These aren't silly questions at all. There is a learning curve with soapmaking and it takes awhile to absorb just basic info. Let's not discuss variables at this time - we'll get into those later.
Those percentages are good that you listed. In fact, I just recommended those oils at those percentages in a previous post for someone who wanted to do her first batch. It's an easy recipe and produces a nice bar which I consider a basic bath soap.
Since you are new, I'd suggest using the default water amount because it will give you a little more time before trace in case you're not sure of what it looks like. I don't want to insult you if you already know this info. Someone described trace as similar in consistency to a cake batter and when you lift the stickblender to dribble some over the surface, the portion remains on top for a few seconds. Here's a video which shows a good example of trace. (However, I'd never say castile soap is ready in a month. I cure mine for at least 6 months and preferably over a year but this is because I don't like the lather. I also don't make it anymore because I prefer lather with big bubbles.)
[ame]http://www.youtube.com/watch?v=YKBUwV_AbYw[/ame]
1% each of lavender and peppermint is fine. That's about the percentage I use - 2% per pound of oil for some EOs. You could even use slightly more lavender since it's not an irritating oil but please don't go over a total of 3% ppo.
eta: I checked I do use 3% ppo for a batch with lavender and lemongrass. I use it at a 2:1 ratio so twice the amount of lavender than lemongrass. This is because lemongrass is a bit strong and can overpower a blend if too much is used. Disclaimer: This is just my opinion and is based on what I like. Other people may prefer a stronger lemongrass scent.
Again, I don't want to insult you if you already know this info. Superfat or lye discount is basically a fudge factor since SAP values are based on averages of how many mg of lye it takes to saponify 1 gram of fat. It also helps in case scales aren't completely accurate. A 5% superfat (lye discount) means you're using 5% less lye than is required for 100% saponification. 5% of the total oils remain unsaponified - free oils which mostly remain on your skin as an emollient. It depends on what you prefer to use as a superfat and only experimentation in using varied superfats will you find out what is best for your skin.

..........

Tasks:
a) In the records, change "yellow" to "orange" in the stretch from the line containing "This screenshot has width=1118, height=869." through the line containing "Action: point(103,204)", and give back only those lines, otherwise unchanged and without the pictures.
b) Write a continuation of the soapmaking advice, picking up after its last sentence.
The records have no connection to the soapmaking advice.

Data section:
..........

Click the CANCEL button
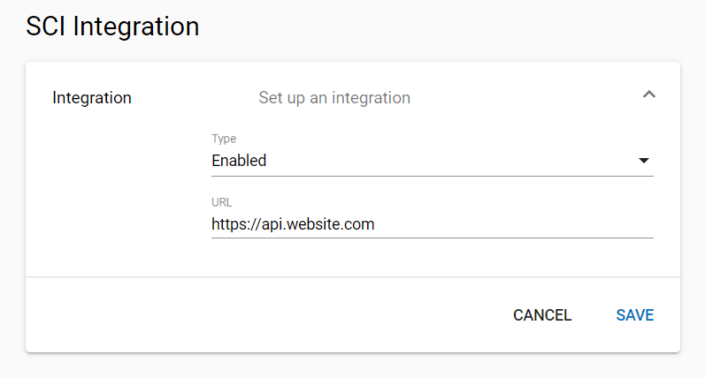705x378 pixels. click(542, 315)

..........

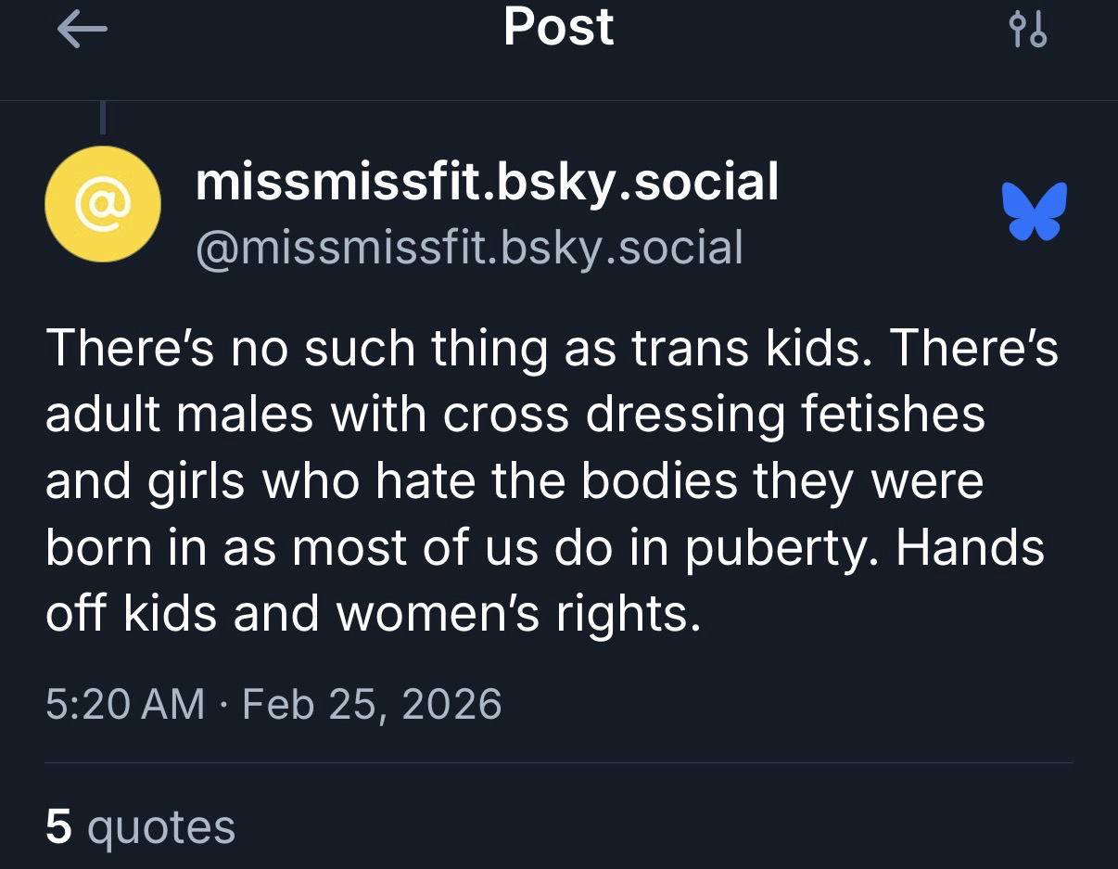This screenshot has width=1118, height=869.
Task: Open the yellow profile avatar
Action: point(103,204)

..........

Responses in order:
a)
This screenshot has width=1118, height=869.
Task: Open the orange profile avatar
Action: point(103,204)

b)
I started out using 5% superfat combined with 30% coconut oil because this is what I was told would make a nice soap. After a few batches, I realized that it wasn't good for me because it was too drying. It took me several batches to figure out because I thought I was doing something wrong and not an issue with the recipe of too much coconut and not enough of a lye discount. But I have dry skin and for other people this would be perfect for them. I learned to use a higher superfat and less coconut oil. Most of my recipes have a range of 19%-25% coconut with a 7%-8% superfat. When I make soap for a BIL and nephews, I use 5% superfat because it's what they prefer. The values the 50% OO/25% CO/25% PO are in the range of values I like to see when formulating for them.
To condense the ramblings of the previous paragraphs - 5% is fine for some skin types but if you have really dry skin, you might want to change it to 7% or 8%. This is enough of a boost to allow a little more free oil but not enough to suppress the lather. If you can get some castor oil, you could add 5% to your batch since it would help to boost the conditioning a little, increase the bubbles a bit, adds a little creaminess and help to make the lather more stable. I love castor oil and now use it in every recipe. You don't need it to make a lovely soap. Some soapers never use it. But I like what it brings to the party.
My basic recipe for BIL and nephews is the one below with a 5% SF.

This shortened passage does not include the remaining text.